W3C

– DRAFT –
WebRTC August 27 2024 meeting

27 August 2024

Attendees

Present
Alfred_Heggestad, Bernard, Carine, Dom, Elad, Florent, Frederick_Google, Guido, Harald, Henrik, Jan-Ivar, JohannesKron, Lucia_Google, Markus_Handell, PatrickRockhill, PeterT, Sameer, SunShin, TimP, Tove, Varun_Singh, Youenn
Regrets
-
Chair
Bernard, HTA, Jan-Ivar
Scribe
dom

Meeting minutes

Recording: https://www.youtube.com/watch?v=SDKG463dvfI

Slideset: https://lists.w3.org/Archives/Public/www-archive/2024Aug/att-0003/WEBRTCWG-2024-08-27__1_.pdf

Bernard: TPAC is ahead of us - please send request for agenda time, takind advantage of the longer meetings we'll have there

Captured Surface Control 🎞︎

[Slide 11]

[Slide 12]

[Slide 13]

[Slide 14]

[Slide 15]

[Slide 16]

[Slide 17]

Jan-Ivar: the capture wheel solution looks promising, I'm supportive; couldn't we use it for zoom as well, through the preview tile with some browser controls?
… re zoom level, would there be an opportunity to give feedback on the API shape? e.g. use an attribute instead of a method
… re transient activation, would it be consumed? would this through a button?
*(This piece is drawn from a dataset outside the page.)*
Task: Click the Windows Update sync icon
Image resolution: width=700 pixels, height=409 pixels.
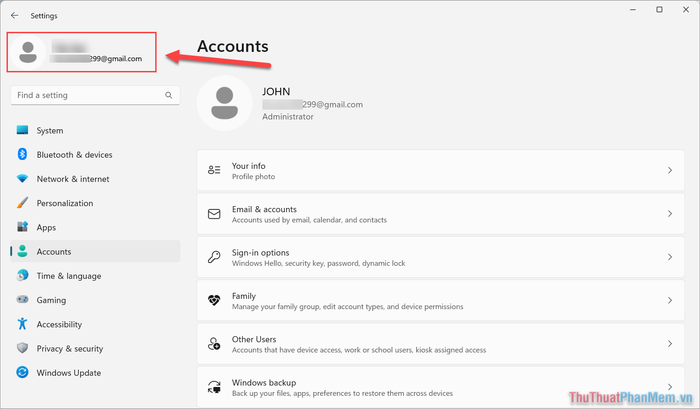Action: tap(22, 372)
Elad: for instance, but it would vary across apps

Jan-Ivar: why a 0-100 integers rather than floating point?

Elad: it matches what browsers show in their UI; also helps with other UI (e.g. drowdown, slider, radio buttons) which is also why we want to leave the UI to the app

Jan-Ivar: I still would prefer to use the same solution for zoom; does the zoom affect only the capture or also the original doc?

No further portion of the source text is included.